DATA PROVIDED
· · ·

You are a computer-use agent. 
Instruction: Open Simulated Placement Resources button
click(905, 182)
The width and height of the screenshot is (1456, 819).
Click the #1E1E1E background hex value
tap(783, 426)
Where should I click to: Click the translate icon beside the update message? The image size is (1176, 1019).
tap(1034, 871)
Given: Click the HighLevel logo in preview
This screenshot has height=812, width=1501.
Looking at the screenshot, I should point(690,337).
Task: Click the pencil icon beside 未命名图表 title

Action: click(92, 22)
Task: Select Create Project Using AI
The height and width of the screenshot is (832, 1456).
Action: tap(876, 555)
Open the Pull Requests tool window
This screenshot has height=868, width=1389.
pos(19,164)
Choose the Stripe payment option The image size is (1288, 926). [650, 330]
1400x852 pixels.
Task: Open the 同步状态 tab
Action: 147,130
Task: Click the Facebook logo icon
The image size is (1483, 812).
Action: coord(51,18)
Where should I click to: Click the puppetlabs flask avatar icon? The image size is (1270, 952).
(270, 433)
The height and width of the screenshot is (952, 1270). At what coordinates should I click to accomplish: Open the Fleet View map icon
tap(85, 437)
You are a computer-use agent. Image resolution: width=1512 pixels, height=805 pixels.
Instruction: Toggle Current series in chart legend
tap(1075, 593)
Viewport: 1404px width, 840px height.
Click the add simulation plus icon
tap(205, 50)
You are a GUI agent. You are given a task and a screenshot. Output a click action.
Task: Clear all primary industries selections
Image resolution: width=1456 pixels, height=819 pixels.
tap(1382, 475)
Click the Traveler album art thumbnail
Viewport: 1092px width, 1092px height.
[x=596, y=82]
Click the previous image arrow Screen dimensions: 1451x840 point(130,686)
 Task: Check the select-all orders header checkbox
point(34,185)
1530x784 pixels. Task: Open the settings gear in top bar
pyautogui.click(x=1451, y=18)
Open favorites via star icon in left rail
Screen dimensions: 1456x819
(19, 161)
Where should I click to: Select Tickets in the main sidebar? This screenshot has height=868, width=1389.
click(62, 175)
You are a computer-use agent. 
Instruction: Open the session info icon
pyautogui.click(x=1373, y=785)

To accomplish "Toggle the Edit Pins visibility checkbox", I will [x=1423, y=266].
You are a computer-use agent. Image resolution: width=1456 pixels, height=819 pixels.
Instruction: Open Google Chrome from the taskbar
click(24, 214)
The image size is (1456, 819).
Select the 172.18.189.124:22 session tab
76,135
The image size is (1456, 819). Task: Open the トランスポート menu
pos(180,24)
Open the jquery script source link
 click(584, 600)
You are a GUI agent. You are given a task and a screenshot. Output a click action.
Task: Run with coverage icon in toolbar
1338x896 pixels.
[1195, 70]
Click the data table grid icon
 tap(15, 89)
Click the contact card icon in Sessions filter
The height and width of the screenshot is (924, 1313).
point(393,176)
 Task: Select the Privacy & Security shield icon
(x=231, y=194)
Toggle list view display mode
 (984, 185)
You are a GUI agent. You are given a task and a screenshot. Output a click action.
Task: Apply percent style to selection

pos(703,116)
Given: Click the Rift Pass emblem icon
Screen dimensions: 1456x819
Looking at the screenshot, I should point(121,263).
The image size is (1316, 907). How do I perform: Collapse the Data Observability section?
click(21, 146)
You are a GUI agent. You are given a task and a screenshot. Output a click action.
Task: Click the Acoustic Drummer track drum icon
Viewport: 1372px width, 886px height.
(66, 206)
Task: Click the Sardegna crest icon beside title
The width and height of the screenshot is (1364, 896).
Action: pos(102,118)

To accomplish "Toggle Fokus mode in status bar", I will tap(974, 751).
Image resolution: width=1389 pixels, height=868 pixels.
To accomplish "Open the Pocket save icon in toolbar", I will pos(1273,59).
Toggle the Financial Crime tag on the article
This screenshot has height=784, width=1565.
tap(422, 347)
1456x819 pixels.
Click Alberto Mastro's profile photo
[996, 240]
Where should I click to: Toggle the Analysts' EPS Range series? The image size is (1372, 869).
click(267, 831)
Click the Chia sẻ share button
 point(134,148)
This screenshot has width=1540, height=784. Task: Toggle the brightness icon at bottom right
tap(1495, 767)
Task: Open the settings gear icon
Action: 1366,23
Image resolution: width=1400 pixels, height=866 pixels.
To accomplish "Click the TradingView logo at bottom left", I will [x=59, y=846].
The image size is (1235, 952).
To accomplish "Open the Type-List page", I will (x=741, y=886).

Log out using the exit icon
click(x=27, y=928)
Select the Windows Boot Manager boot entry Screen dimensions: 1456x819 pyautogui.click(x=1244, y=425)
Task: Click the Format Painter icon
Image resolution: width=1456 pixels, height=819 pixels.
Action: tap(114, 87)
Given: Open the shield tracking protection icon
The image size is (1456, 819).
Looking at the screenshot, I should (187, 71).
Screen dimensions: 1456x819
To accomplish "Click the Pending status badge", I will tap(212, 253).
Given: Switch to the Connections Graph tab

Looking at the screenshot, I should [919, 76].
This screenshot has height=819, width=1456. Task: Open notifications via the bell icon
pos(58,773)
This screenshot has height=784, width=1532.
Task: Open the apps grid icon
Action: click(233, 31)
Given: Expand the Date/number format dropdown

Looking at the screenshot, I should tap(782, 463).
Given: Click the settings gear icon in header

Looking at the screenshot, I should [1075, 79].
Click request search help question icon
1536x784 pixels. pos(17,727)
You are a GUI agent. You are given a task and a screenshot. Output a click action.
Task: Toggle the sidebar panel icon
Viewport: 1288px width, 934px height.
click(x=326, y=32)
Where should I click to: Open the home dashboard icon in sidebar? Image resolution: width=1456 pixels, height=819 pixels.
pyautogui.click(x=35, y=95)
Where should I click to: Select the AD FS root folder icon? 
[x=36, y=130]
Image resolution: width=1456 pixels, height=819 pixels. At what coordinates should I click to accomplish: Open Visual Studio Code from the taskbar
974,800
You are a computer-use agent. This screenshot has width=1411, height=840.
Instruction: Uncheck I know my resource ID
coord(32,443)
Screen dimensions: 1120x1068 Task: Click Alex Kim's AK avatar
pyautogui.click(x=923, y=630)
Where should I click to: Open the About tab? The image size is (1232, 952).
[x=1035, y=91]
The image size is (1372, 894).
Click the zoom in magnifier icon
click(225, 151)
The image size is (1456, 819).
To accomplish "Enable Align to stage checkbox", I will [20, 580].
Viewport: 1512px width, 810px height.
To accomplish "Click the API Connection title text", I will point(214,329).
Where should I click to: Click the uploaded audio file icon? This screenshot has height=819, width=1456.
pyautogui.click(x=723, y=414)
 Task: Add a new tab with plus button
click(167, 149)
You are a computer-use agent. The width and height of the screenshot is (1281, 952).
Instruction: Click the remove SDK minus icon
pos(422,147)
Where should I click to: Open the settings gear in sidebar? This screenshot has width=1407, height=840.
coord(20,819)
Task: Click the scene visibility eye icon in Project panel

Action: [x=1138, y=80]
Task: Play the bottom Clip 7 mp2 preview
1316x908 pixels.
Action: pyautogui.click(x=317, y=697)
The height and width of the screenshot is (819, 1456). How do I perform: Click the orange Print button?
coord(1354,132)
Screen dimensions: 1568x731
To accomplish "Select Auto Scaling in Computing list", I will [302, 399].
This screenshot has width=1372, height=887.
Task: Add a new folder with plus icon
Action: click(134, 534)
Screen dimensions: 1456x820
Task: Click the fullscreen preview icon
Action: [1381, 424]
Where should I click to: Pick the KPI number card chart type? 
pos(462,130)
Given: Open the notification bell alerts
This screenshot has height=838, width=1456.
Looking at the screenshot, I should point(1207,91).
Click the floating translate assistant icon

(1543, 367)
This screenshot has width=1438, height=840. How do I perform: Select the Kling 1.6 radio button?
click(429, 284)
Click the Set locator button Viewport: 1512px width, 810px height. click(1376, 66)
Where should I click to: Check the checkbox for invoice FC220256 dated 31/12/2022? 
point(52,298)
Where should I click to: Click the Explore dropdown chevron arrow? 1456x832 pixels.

· · ·

REQUIREMENT
Each line above that contains "status" counts once; report the total of such lines and nothing more.

RESPONSE AREA
2